▶ [Required work]:
When you retype the entries, keep each one exact and leave out the pictures.

▶ [Collected data]:
•••••
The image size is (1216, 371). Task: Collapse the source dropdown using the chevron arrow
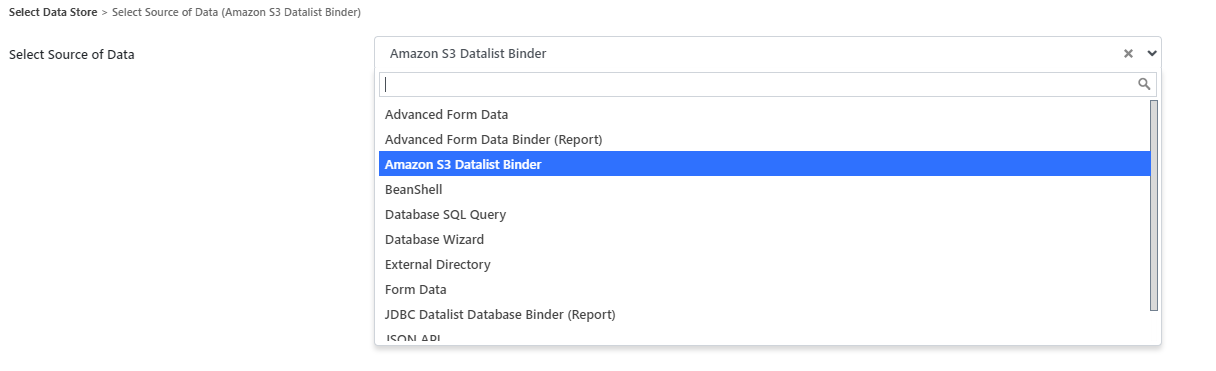[x=1152, y=54]
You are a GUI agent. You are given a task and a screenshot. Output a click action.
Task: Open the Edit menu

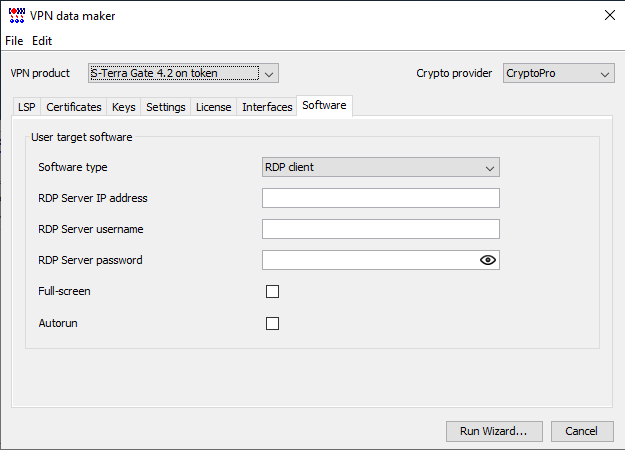click(x=42, y=41)
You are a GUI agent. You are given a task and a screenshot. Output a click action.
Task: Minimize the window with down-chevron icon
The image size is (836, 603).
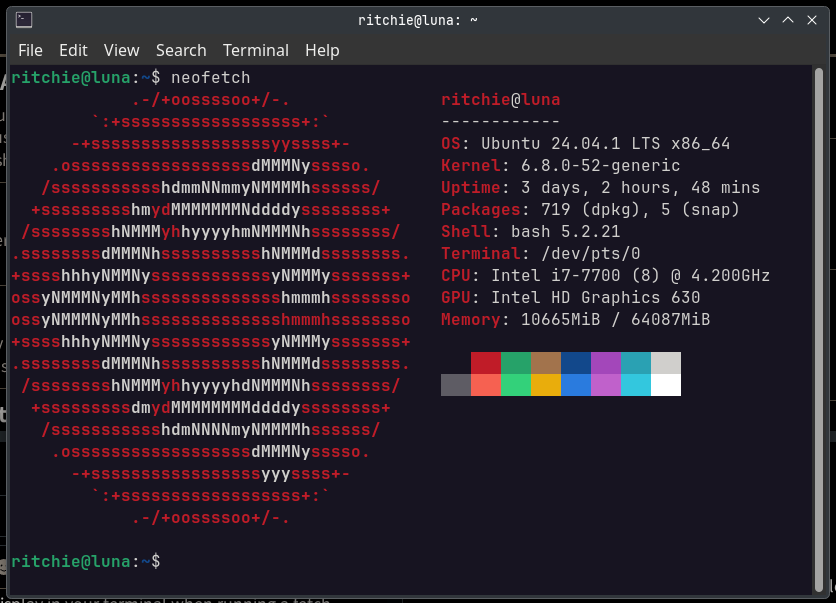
•••••
▶ [Answer for the task]:
The image size is (1216, 371). Task: Collapse the source dropdown using the chevron arrow
[x=1152, y=54]
You are a GUI agent. You are given a task and a screenshot. Output a click action.
Task: Open the Edit menu

click(x=42, y=41)
You are a GUI agent. You are given a task and a screenshot. Output a click action.
Task: Minimize the window with down-chevron icon
The image size is (836, 603).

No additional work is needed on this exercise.